**What you will do:** All lines from the start of the listing below through the line containing "Task: Open the TSLA row chevron icon" are to be written out again exactly, and no others.

▶

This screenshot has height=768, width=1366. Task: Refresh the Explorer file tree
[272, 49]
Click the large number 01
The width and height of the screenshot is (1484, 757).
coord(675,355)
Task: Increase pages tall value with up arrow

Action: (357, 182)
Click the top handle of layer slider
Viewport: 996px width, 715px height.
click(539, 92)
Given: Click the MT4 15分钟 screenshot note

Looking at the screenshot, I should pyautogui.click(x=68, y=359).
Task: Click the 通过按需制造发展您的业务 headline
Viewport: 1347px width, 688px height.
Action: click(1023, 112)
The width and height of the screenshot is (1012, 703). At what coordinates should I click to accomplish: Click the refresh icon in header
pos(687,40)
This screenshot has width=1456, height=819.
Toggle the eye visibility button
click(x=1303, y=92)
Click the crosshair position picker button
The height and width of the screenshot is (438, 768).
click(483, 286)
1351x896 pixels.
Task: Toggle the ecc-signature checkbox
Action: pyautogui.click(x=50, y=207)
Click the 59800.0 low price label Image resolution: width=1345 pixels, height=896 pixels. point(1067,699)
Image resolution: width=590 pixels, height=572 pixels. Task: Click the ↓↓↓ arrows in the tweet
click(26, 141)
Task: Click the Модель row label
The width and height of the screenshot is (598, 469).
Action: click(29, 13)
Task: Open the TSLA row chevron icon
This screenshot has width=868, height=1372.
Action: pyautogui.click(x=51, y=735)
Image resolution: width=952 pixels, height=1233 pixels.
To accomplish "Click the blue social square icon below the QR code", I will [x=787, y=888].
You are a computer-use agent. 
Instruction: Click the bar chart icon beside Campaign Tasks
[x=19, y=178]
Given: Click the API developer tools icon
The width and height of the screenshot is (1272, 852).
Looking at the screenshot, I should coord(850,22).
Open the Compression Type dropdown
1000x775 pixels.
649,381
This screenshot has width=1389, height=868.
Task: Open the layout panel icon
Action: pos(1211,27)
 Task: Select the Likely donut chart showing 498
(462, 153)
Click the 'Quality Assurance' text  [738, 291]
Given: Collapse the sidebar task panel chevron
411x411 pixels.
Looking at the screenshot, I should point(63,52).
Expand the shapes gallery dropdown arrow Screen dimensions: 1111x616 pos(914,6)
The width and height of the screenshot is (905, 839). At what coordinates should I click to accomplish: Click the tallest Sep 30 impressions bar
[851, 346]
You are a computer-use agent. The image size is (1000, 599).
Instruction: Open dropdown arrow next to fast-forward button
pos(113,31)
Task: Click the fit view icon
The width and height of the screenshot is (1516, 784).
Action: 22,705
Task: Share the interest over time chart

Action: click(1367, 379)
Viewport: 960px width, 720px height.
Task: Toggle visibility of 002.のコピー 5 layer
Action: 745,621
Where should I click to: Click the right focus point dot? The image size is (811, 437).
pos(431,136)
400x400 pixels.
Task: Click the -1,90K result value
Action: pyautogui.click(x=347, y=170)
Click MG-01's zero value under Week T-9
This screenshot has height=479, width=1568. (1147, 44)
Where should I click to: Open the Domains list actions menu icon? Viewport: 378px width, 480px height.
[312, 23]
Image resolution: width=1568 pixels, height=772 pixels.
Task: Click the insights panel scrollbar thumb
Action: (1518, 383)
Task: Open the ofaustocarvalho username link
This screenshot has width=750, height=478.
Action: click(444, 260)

◀

**Expected answer:**
This screenshot has height=768, width=1366. Task: Refresh the Explorer file tree
[272, 49]
Click the large number 01
The width and height of the screenshot is (1484, 757).
coord(675,355)
Task: Increase pages tall value with up arrow

Action: (357, 182)
Click the top handle of layer slider
Viewport: 996px width, 715px height.
click(539, 92)
Given: Click the MT4 15分钟 screenshot note

Looking at the screenshot, I should pyautogui.click(x=68, y=359).
Task: Click the 通过按需制造发展您的业务 headline
Viewport: 1347px width, 688px height.
Action: click(1023, 112)
The width and height of the screenshot is (1012, 703). At what coordinates should I click to accomplish: Click the refresh icon in header
pos(687,40)
This screenshot has width=1456, height=819.
Toggle the eye visibility button
click(x=1303, y=92)
Click the crosshair position picker button
The height and width of the screenshot is (438, 768).
click(483, 286)
1351x896 pixels.
Task: Toggle the ecc-signature checkbox
Action: pyautogui.click(x=50, y=207)
Click the 59800.0 low price label Image resolution: width=1345 pixels, height=896 pixels. point(1067,699)
Image resolution: width=590 pixels, height=572 pixels. Task: Click the ↓↓↓ arrows in the tweet
click(26, 141)
Task: Click the Модель row label
The width and height of the screenshot is (598, 469).
Action: click(29, 13)
Task: Open the TSLA row chevron icon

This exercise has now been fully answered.